Leo the Lion (MGM)
|Mascot of Metro-Goldwyn-Mayer|
(MGM Holdings, Inc)
(Beverly Hills, California, United States)
|Appointer||Goldwyn Pictures (1916–1923)|
Leo the Lion is the mascot for the Hollywood film studio Metro-Goldwyn-Mayer and one of its predecessors, Goldwyn Pictures, featured in the studio's production logo, which was created by the Paramount Studios art director Lionel S. Reiss.
Since 1916 and through the time the studio was formed by the merger of Samuel Goldwyn's studio with Marcus Loew's Metro Pictures and Louis B. Mayer's company in 1924 there have been eight different lions used for the MGM logo. Although MGM has referred to all of the lions used in their trademark as "Leo the Lion", only the current lion, in use since 1957 (a total of 64 years), was actually named "Leo".
Slats, trained by Volney Phifer, was the first lion used in the branding of the newly formed studio. Born at the Dublin Zoo on March 20, 1919, and originally named Cairbre (“Charioteer” in Gaelic), Slats was used on all black-and-white MGM films between 1924 and 1928. The original logo was designed by Howard Dietz and used by the Goldwyn Pictures Corporation studio from 1916 to 1924 (see left). Two different versions were used under Goldwyn Pictures, which was then ultimately absorbed into the partnership that formed Metro-Goldwyn-Mayer, and the first MGM film that used the logo was He Who Gets Slapped (1924). With the change came a third recording of Slats.

EXERCISE TASKS:
a) Write out the stretch of the text on Leo the Lion from "Slats, trained by" through "recording of Slats.".
b) According to the text on Leo the Lion, who trained Slats?
c) List every person named in the text on Leo the Lion.

Recorded data

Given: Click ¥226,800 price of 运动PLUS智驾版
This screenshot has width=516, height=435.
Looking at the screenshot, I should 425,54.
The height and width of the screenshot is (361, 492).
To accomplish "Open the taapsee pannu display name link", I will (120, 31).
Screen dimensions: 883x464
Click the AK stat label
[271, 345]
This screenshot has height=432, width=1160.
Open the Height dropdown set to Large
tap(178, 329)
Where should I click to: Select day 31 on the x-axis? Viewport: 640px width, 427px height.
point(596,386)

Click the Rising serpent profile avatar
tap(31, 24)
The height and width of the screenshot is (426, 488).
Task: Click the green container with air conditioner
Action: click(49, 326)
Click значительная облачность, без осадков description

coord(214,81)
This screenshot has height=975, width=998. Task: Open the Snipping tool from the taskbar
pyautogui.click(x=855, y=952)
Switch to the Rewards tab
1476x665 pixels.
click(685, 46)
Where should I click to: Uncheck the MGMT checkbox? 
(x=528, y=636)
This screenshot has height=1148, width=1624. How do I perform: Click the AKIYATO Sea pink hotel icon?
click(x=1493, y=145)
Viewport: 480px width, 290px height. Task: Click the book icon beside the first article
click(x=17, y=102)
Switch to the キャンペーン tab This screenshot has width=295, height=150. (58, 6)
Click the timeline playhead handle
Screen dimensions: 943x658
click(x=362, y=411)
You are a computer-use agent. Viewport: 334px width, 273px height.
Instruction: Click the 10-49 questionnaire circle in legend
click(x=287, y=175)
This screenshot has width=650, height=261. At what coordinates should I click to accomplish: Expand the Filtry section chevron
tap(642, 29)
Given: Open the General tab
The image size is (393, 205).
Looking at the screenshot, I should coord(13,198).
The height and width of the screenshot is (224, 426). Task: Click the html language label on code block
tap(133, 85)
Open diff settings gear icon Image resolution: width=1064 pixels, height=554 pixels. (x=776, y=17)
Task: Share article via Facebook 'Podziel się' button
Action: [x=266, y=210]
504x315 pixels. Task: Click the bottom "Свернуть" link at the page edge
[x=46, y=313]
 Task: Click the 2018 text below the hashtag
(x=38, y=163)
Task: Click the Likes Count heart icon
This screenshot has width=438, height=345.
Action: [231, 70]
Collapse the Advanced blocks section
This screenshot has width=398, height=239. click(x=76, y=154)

TASK-BY-TASK OUTPUTS:
a)
Slats, trained by Volney Phifer, was the first lion used in the branding of the newly formed studio. Born at the Dublin Zoo on March 20, 1919, and originally named Cairbre (“Charioteer” in Gaelic), Slats was used on all black-and-white MGM films between 1924 and 1928. The original logo was designed by Howard Dietz and used by the Goldwyn Pictures Corporation studio from 1916 to 1924 (see left). Two different versions were used under Goldwyn Pictures, which was then ultimately absorbed into the partnership that formed Metro-Goldwyn-Mayer, and the first MGM film that used the logo was He Who Gets Slapped (1924). With the change came a third recording of Slats.

b) Volney Phifer

c) Lionel S. Reiss, Samuel Goldwyn, Marcus Loew, Louis B. Mayer, Volney Phifer, Howard Dietz